- **FRAGMENT TEKSTU**
▼
Zdechła ofca i inne opowieści Bieszczadu.

Zdechła ofca i inne opowieści Bieszczadu.

Po lipcowej wyprawie w Bieszczady pozostało trochę zaschniętego błota na Afryce, pokrzywione tarcze hamulcowe, parę fajnych zdjęć i wspomnień...
...i niedosyt.

Zakup nowego motocykla dla Ani i jej stwierdzenie po paru krótszych wyjazdach, że tym sprzętem mogłaby spróbować sił na bieszczadzkich drogach i bezdrożach, oraz konieczność wykorzystania do końca września zaległego urlopu cementują decyzję. 

Wracamy w Bieszczady :)

Tym razem jedziemy na dwóch motocyklach, a ze względu na coraz niższe temperatury planujemy spanie pod dachem. 
Daje to nowe możliwości, jeżeli chodzi o rozmieszczenie i ilość zabranego szpeju (ponton jeszcze nadal odpada, ale już duży aparat wraz z osprzętem i większy zestaw kuchenny się mieszczą).

Do rozwiązania pozostaje temat przeglądu, który wypada w ADVce dokładnie w środku naszej wyprawy.
▲
- **TREŚĆ POLECENIA A**
Na ilu motocyklach tym razem jedzie się w Bieszczady według tekstu o wyprawie w Bieszczady?
- **TREŚĆ POLECENIA B**
Dopisz dalszy ciąg tekstu o wyprawie w Bieszczady, zaczynając tuż po jego ostatnim zdaniu.
Wiersze, które następują dalej, nie są potrzebne.

- **BLOK DANYCH**
▼
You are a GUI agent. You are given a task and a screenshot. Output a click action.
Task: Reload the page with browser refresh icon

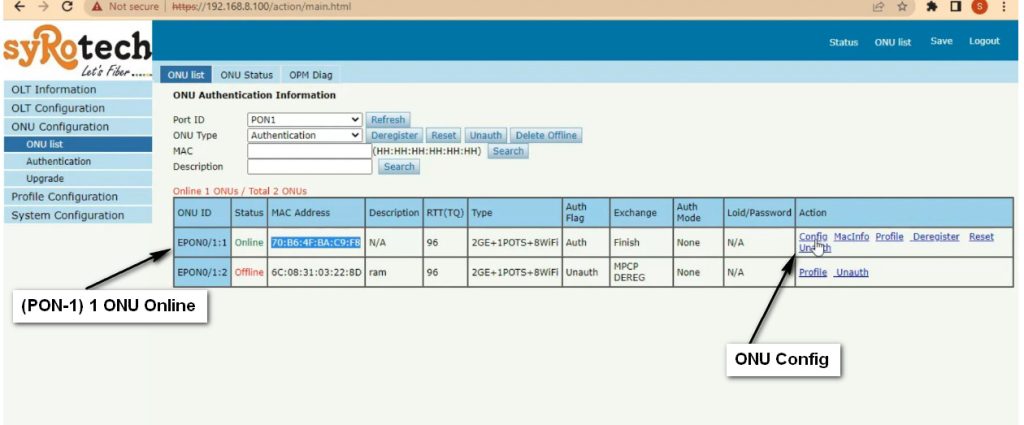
▲
- **ODPOWIEDŹ PISEMNA A**
Na dwóch motocyklach.

- **ODPOWIEDŹ PISEMNA B**
Jako, że serwisujemy motocykl w Nowym Dworze Mazowieckim (kto choć raz widział globus polski ten wie, ze to na północ od Zgierza, a Bieszczady są na południowy wschód), zgłaszamy się do nich z pytaniem jak załatwić sprawę. 
Temat niecoczekiwanie rozwiązuje Ania znajdując serwis w Sanoku. 

Telefoniczne umówienie wizyty i problem rozwiązany. Zostało nam tylko dowinąć brakujące siedemset kilometrów, czym zajmujemy się na bocznych drogach woj łódzkiego, świętokrzyskiego i popapracia (znaczy podkarpacia).

DSCN4881JPG

Pierwszy nocleg - Mielec.
Dojeżdżamy popołudniem, jakieś dwie godziny przed planem. 
Wychodzi tutaj jeszcze jedna zaleta duetu Afra-ADVka, dzięki podobnym charakterystykom udaje nam się utrzymać średnią prędkość na poziomie 50 km/h. Na bocznych drogach połączonych z szutrami to naprawdę dobry wynik.

Boczne drogi południowego mazowsza i świętokrzyskiego witają nas pierwszymi opadającymi liśćmi. Widok romantyczny, ale dla motocyklisty także cholernie niebezpieczny. 
(Spadające liście są bardzo śliskie i można się na nich łatwo wypierdolić, a wtedy cały romantyzm chwili jak to mawiają szlag trafia).

Sam Mielec jawi nam się jako zadbane miasto pełne nadziei. Prężnie rozbudowywana strefa przemysłowa, obwodnica i ogólny remont to budujace widoki.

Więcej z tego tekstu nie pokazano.